# NEEDED H S Precision stock, used preferably



## The91Bravo (Apr 14, 2008)

I am looking for a _*used*_ Remington 700 Long Action BDL HS Precision stock with adjustable butt and cheek... anyone got one or a source???

Or a location for a cheaper new one... they are about $500-600 new that I can find


----------



## The91Bravo (Apr 25, 2008)

I cannot say enough about HS Precision Stocks customer service.

I placed the order, and in the comments, told them who was building it for me, and they replied with "fax your military ID and you get this discount"  Which was almost $100.  I replied, told them I was no longer in military, but a LEO.  Their reply was basically, 'cool fax your LEO ID and you still get the discount.

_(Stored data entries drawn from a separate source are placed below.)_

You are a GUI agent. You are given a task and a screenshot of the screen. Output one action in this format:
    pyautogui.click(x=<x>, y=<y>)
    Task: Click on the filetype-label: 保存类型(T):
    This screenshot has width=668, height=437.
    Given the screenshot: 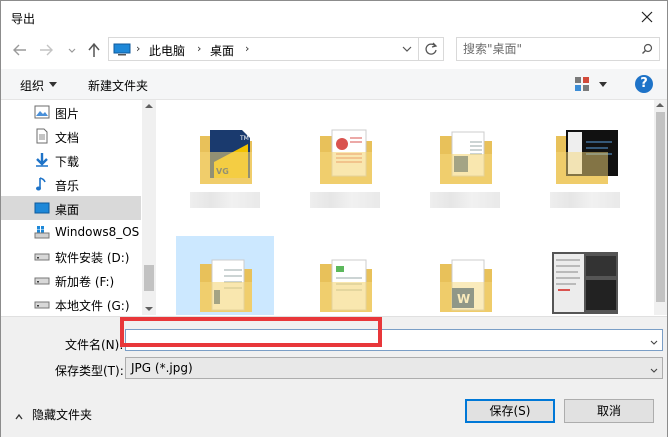 What is the action you would take?
    pyautogui.click(x=90, y=371)
    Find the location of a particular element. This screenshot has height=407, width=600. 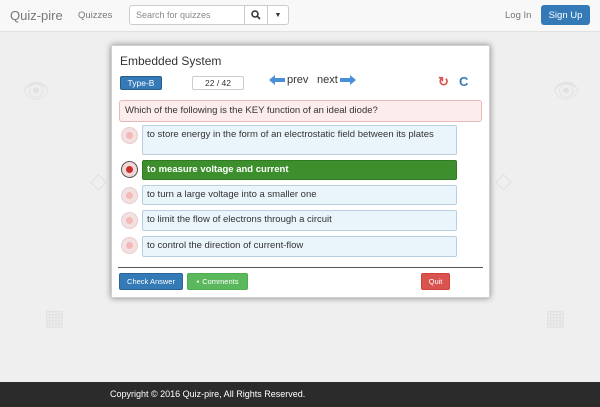

option-5: to control the direction of current-flow is located at coordinates (300, 246).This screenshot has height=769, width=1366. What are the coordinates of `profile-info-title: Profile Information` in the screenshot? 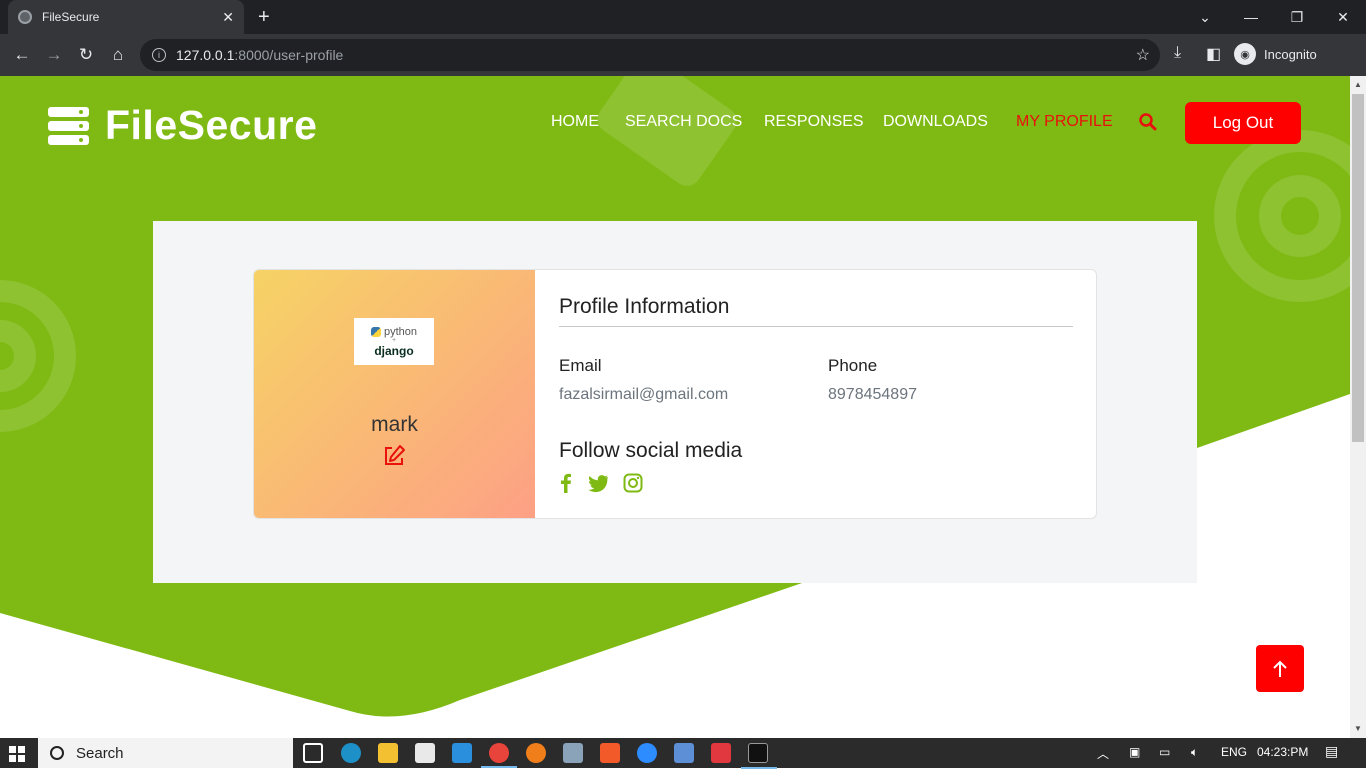 It's located at (644, 306).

Got the stock 2 days later, and here she is:

Sweet... the beginning of a beautiful thing... Pro Tactical Stock for Rem 700 LA BDL...


----------



## Cabbage Head (Apr 26, 2008)

Looks nice. Cant wait to see it all together.  What kind of glass will you be using?


----------



## The91Bravo (Apr 26, 2008)

Leu, MK IV LR/T with TMR...

(and think... ^^^^ there are a bunch of folks that know what that last comment of mine means)  LMFAO


----------